-- START DATA FOR PROCESSING --

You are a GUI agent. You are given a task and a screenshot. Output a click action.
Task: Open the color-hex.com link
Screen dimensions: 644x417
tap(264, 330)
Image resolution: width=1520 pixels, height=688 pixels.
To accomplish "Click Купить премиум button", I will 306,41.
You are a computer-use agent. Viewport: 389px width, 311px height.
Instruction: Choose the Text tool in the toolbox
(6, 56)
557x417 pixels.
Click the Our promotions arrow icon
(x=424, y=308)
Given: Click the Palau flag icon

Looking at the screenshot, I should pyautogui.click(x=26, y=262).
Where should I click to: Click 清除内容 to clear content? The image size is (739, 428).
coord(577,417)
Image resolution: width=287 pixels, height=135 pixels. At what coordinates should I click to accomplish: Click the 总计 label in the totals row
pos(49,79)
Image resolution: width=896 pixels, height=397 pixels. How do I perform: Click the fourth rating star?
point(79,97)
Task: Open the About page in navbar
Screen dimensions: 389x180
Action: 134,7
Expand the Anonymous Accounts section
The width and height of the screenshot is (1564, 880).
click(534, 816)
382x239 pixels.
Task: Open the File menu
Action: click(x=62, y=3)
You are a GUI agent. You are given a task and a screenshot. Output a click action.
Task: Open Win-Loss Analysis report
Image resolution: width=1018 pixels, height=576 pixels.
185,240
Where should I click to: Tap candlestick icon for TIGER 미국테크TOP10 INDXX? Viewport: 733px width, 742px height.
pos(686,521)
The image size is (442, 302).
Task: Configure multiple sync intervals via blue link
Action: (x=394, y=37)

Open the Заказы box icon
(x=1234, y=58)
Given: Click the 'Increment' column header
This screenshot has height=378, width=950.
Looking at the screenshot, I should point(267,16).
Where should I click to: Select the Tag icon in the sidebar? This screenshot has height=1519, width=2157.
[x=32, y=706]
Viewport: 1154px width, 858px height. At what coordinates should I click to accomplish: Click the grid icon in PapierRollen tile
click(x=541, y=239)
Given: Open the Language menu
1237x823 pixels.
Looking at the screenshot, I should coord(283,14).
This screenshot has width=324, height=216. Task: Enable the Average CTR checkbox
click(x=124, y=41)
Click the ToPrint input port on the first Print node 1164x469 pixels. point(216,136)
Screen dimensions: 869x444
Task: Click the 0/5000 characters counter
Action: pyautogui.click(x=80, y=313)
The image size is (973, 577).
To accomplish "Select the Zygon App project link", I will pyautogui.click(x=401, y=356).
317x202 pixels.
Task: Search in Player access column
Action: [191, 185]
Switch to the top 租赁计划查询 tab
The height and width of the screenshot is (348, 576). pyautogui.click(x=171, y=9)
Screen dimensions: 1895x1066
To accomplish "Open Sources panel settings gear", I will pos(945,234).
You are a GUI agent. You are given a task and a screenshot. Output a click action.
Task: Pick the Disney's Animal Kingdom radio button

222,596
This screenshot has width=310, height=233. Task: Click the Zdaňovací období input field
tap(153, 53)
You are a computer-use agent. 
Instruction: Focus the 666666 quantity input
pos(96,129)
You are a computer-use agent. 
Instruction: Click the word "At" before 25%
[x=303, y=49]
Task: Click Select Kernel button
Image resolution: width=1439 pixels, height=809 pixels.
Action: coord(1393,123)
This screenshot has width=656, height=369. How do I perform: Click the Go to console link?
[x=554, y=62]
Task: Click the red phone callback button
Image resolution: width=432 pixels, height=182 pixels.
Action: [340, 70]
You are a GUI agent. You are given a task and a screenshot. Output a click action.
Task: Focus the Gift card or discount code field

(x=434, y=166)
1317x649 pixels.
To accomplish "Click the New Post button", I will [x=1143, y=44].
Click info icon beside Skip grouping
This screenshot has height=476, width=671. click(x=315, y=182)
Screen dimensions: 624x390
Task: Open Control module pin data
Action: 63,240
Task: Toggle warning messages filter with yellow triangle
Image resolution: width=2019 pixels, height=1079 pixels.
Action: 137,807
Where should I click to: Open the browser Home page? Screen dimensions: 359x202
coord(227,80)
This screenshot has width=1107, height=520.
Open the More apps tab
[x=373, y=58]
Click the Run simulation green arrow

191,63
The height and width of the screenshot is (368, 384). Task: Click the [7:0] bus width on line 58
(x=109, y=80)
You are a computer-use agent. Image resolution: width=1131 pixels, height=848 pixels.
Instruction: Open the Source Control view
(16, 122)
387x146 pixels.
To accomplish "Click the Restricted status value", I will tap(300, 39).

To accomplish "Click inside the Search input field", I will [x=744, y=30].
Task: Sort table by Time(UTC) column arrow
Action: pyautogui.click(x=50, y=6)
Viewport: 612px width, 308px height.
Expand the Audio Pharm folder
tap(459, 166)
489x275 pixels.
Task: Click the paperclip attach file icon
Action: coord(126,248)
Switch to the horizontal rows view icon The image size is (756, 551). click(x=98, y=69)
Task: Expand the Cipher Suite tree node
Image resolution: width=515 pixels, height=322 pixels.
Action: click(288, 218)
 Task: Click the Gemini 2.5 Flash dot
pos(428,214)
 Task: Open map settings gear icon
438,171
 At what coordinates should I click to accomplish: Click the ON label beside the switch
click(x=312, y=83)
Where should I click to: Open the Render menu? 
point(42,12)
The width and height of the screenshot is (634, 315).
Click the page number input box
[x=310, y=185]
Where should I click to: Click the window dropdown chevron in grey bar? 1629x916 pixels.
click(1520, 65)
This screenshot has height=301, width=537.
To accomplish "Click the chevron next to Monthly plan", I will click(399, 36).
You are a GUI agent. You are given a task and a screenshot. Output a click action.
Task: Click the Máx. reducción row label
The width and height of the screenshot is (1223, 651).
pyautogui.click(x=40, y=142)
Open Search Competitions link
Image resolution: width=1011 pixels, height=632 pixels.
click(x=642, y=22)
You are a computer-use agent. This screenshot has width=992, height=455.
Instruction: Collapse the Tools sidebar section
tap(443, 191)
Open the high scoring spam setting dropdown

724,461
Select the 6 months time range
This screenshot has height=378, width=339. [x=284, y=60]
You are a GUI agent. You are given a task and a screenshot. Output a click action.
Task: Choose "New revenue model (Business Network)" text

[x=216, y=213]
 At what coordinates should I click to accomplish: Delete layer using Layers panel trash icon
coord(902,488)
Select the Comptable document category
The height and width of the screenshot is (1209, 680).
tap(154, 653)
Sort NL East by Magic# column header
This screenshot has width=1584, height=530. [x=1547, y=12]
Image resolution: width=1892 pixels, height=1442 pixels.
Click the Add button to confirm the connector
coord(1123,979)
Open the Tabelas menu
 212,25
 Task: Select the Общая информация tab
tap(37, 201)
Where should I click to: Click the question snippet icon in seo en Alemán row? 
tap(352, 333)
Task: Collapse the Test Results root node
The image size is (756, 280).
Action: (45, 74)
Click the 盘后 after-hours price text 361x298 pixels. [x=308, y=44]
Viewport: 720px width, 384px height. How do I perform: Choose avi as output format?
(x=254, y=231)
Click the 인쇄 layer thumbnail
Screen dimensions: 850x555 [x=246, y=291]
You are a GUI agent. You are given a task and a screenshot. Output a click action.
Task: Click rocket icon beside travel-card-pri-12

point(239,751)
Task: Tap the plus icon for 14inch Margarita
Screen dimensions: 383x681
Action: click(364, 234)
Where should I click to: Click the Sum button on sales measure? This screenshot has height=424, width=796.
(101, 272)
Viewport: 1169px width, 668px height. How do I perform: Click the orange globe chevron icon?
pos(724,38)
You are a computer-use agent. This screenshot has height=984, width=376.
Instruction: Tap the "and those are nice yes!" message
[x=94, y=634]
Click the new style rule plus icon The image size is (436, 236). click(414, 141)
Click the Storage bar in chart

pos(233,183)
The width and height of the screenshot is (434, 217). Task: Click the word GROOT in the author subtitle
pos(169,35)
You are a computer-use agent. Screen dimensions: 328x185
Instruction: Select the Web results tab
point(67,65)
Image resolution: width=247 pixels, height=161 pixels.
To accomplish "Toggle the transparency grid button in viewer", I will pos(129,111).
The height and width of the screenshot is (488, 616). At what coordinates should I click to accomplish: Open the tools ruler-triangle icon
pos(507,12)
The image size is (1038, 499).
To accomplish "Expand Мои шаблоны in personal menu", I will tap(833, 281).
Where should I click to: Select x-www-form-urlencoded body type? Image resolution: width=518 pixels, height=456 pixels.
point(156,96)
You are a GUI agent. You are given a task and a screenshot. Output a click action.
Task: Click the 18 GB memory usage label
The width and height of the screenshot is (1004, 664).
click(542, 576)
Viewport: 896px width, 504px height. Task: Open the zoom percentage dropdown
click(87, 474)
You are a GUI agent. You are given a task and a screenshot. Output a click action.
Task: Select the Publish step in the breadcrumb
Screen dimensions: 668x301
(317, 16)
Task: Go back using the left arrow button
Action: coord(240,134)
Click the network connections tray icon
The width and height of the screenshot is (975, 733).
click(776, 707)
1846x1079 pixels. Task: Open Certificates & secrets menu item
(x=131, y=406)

-- END DATA FOR PROCESSING --

EXERCISE: How many lines in the rows above contain the string "label", with case counting? Reply with the number alone.

WRITTEN SOLUTION: 4